Regeneration of Lacrimal Gland Function to Maintain the Health of the Ocular Surface.

Dry eye is a multifactorial disease that is one of the most common diseases worldwide. A major cause of dry eye is the deficiency of aqueous tears, which are mainly secreted from the lacrimal gland. The lacrimal gland plays an important role in maintaining the health of the ocular surface and protecting it from environmental exposure. Dry eye can lead to ocular irritation and discomfort, as well as severe ocular surface diseases (e.g., ocular infections, corneal ulcerations, and ocular surface keratinization). These severe diseases can be induced by an atrophied or injured lacrimal gland; current therapies cannot completely restore the function of lacrimal gland. To develop more definitive therapies, it is important to understand lacrimal gland biology at the molecular level, as well as inflammatory processes affecting the function of the gland.
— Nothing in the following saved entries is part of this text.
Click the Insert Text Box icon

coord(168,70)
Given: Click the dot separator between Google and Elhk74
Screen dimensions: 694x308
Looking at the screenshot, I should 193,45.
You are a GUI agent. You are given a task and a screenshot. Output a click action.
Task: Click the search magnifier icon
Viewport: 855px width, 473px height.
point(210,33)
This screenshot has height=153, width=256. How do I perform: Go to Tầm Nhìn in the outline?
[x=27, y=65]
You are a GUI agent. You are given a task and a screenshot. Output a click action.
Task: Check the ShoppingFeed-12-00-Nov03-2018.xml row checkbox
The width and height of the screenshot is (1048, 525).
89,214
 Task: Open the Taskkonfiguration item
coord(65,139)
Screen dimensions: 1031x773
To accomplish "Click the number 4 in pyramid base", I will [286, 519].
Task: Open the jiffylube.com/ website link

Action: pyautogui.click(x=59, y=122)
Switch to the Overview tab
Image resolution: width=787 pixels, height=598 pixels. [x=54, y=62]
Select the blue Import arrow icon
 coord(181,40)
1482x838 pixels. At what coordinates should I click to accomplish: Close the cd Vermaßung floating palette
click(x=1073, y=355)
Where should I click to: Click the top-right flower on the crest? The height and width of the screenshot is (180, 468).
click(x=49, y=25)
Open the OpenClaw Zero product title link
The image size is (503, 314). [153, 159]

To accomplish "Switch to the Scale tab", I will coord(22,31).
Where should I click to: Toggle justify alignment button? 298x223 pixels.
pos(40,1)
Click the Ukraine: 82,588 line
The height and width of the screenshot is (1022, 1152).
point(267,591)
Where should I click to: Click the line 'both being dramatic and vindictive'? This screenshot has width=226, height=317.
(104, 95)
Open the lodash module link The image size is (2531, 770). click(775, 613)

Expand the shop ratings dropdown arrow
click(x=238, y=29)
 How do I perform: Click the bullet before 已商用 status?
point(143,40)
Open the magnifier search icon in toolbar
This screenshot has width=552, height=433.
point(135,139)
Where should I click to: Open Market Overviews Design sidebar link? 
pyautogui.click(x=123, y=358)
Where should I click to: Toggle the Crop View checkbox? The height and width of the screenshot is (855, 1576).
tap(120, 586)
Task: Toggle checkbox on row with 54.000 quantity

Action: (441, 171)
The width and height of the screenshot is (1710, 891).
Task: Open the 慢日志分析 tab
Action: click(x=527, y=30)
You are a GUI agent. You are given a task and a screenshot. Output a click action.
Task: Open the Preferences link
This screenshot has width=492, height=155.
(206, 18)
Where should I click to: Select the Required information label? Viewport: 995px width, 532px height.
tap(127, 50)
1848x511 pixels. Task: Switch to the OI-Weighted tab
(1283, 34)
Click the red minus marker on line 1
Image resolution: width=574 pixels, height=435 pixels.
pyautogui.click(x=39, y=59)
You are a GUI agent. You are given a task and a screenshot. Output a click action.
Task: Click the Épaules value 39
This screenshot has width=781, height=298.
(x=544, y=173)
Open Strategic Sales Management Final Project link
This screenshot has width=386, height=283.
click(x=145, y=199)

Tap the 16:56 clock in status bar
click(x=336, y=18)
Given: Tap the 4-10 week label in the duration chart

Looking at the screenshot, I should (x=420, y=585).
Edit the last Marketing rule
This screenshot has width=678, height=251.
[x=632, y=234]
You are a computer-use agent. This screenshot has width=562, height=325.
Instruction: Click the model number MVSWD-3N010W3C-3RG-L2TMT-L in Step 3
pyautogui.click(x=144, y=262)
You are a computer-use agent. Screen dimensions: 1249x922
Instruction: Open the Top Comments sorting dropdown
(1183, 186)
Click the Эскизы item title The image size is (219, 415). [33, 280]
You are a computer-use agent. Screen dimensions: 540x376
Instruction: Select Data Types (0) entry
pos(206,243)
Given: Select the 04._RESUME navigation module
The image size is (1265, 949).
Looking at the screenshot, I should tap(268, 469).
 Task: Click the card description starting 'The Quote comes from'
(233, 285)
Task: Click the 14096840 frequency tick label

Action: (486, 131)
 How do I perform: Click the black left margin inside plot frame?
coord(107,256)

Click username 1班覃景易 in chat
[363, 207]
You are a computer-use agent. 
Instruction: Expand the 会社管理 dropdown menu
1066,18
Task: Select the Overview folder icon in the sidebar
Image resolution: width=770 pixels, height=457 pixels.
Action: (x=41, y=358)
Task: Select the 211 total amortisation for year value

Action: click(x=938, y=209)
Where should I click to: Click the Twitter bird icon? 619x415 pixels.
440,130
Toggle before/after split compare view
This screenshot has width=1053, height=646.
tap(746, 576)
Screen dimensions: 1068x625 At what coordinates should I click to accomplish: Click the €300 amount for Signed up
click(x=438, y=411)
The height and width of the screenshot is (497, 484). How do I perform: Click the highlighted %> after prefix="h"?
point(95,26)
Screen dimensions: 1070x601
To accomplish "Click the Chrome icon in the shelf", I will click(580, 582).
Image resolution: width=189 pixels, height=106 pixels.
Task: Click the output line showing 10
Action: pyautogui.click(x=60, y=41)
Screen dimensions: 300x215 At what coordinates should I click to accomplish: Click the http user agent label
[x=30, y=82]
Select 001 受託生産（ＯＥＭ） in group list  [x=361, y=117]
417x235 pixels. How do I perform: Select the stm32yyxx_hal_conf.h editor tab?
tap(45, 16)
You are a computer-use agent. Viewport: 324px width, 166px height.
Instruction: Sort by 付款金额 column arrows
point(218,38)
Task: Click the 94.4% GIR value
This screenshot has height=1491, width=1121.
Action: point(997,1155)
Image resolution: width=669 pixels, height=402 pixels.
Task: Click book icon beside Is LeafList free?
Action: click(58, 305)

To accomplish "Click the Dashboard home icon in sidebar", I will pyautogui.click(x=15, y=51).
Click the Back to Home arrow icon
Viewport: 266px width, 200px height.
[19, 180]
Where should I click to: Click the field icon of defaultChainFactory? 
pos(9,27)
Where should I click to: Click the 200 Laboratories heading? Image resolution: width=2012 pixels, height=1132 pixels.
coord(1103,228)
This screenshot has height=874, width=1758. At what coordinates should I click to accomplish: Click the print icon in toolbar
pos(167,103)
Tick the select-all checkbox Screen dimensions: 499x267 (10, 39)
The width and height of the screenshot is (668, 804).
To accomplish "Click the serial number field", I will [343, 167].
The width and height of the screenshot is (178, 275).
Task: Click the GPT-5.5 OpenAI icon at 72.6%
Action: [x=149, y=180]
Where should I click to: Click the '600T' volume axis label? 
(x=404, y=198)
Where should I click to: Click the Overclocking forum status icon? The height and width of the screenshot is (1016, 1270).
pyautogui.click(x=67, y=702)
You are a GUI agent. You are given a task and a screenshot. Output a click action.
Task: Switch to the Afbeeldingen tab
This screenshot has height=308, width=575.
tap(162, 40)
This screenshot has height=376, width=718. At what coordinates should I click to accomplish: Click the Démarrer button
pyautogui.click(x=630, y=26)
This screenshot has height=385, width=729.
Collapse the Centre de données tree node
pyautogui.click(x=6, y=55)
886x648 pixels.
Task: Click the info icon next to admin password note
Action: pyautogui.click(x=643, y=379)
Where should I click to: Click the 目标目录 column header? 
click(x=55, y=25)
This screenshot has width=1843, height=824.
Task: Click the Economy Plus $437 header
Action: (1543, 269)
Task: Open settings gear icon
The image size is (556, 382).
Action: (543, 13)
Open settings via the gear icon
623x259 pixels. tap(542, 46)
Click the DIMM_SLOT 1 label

During severe inflammation, the tissue structure of the lacrimal gland is destroyed; it is replaced by scar formation during wound healing, which leads to lacrimal gland dysfunction. Using an animal model of lacrimal gland dysfunction, many investigators have studied molecular mechanisms of inflammation in the lacrimal gland. To restore lacrimal gland function, the lacrimal acini must be restored in their niche. Notably, organ transplantation therapies have been reported to restore lacrimal gland function, directly or indirectly, in animal models. In this review, we describe the current understanding of the lacrimal gland as the therapeutic target for dry eye diseases, as well as recent advances in the field of lacrimal gland cell-based therapy to treat severe dry eye diseases.